Part of the PHP application I'm building parses an RSS feed of upcoming jobs and internships. The <description>
for each feed entry is a series of tags or labels containing four standard pieces of information:
- Internship or job
- Full or part time
- Type (one of 4 types: Local Gov, HR, Non-profit, Other)
- Name of organization
However, everything is space-delimited, turning each entry into a mess like this:
- Internship Full time Local Gov NASA
- Job Part time HR Deloitte
- Job Full time Non-profit United Way
I'm trying to parse each line and use the pieces of the string as variables. this list were delimited in any standard way, I could easily use something like list($job, $time, $type, $name) = explode(",", $description)
to parse the string and use the pieces individually.
I can't do that with this data, though.
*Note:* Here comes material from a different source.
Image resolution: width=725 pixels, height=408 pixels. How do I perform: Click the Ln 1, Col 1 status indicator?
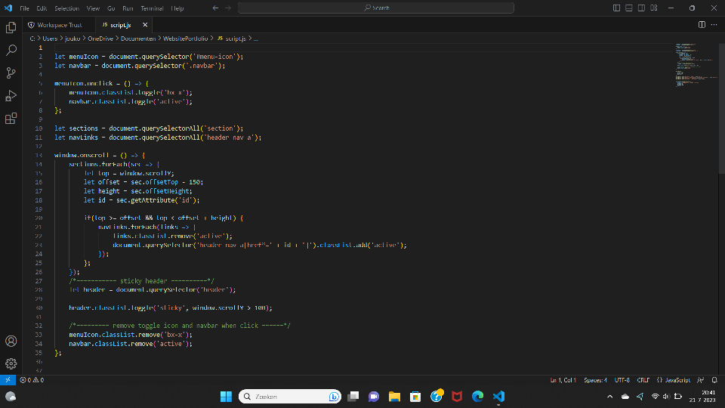pos(563,380)
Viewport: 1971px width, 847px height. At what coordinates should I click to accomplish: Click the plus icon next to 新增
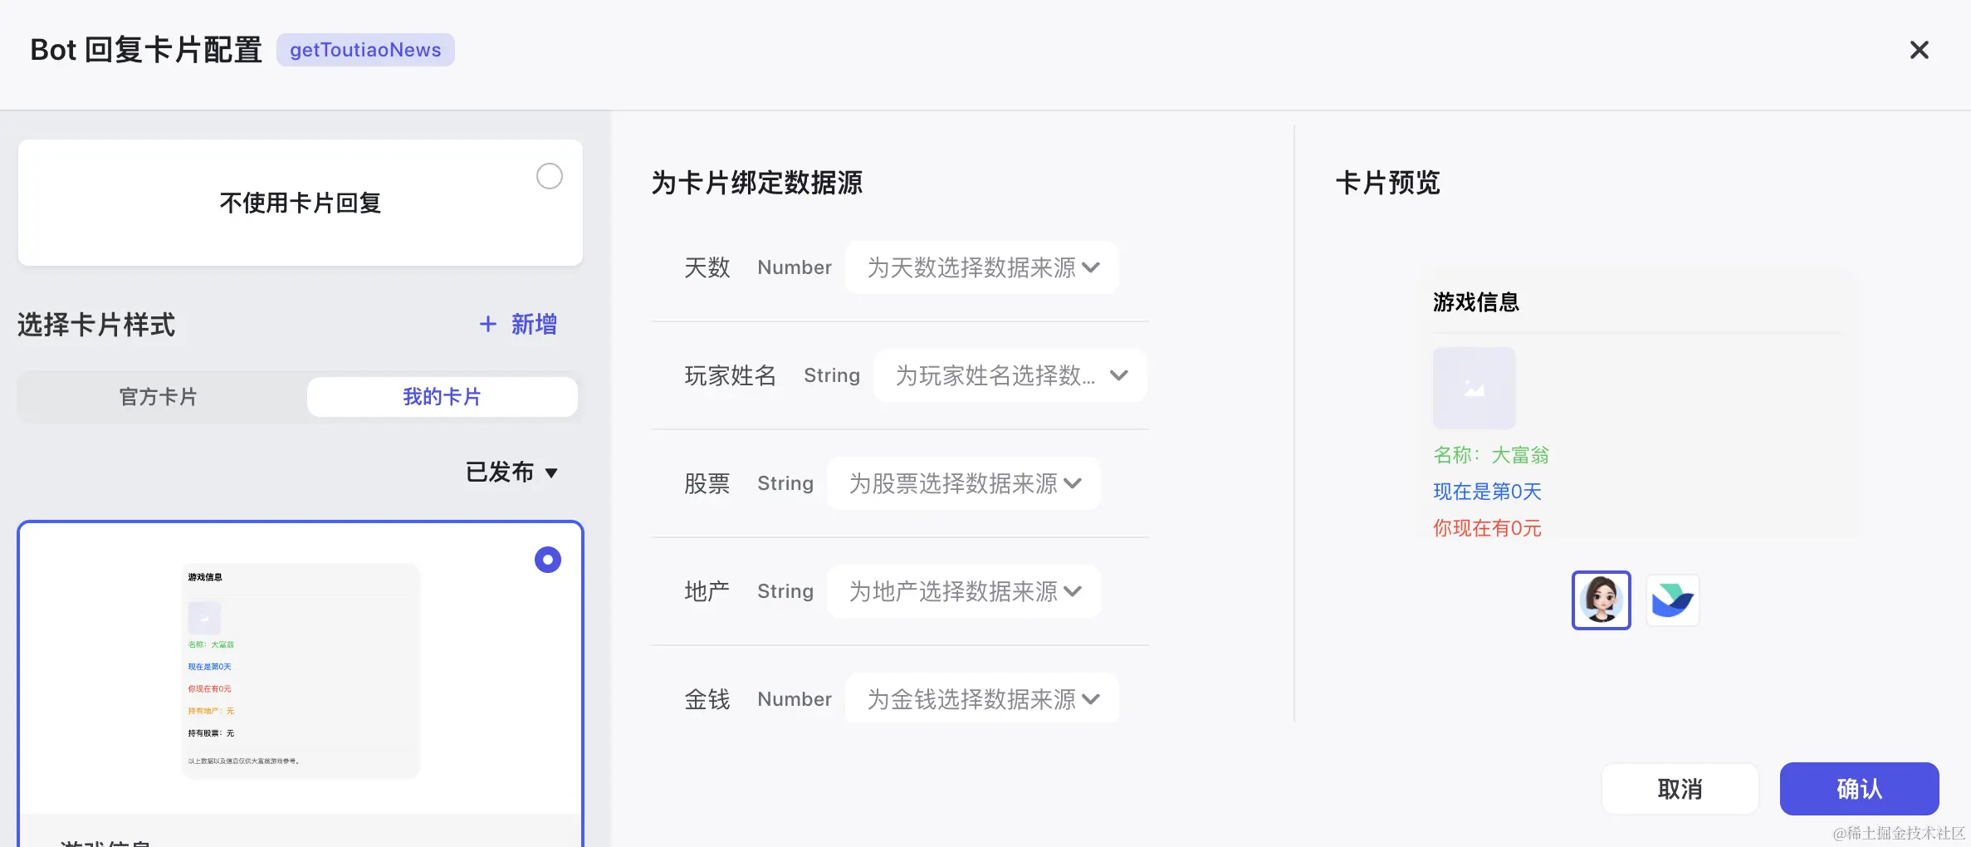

If I use explode(" ")
I'll get lots of useless variables ("Full", "time", "Local", "Gov", for example).
Though the list isn't delimited, the first three pieces of information are standard and can only be one of 2–4 different options, essentially creating a dictionary of allowable terms (except the last one—the name of the organization—which is variable). Because of this it seems like I should be able to parse these strings, but I can't think of the best/cleanest/fastest way to do it.
preg_replace
seems like it would require lots of messy regexes; a series of if/then statements (if the string contains "Local Gov" set $type
to "Local Gov") seems tedious and would only capture the first three variables.
So, what's the most efficient way to parse a non-delimited string against a partial dictionary of allowed strings?
Update: I have no control over the structure of the incoming feed data. If I could I'd totally delimit this, but it's sadly not possible…
Update 2: To clarify, the first three options can only be the following:
- Internship | Job
- Full time | Part time
- Local Gov | HR | Non-profit | Other
That's the pseudo dictionary I'm talking about. I need to somehow strip those strings out of the main string and use what's left over as the organization name.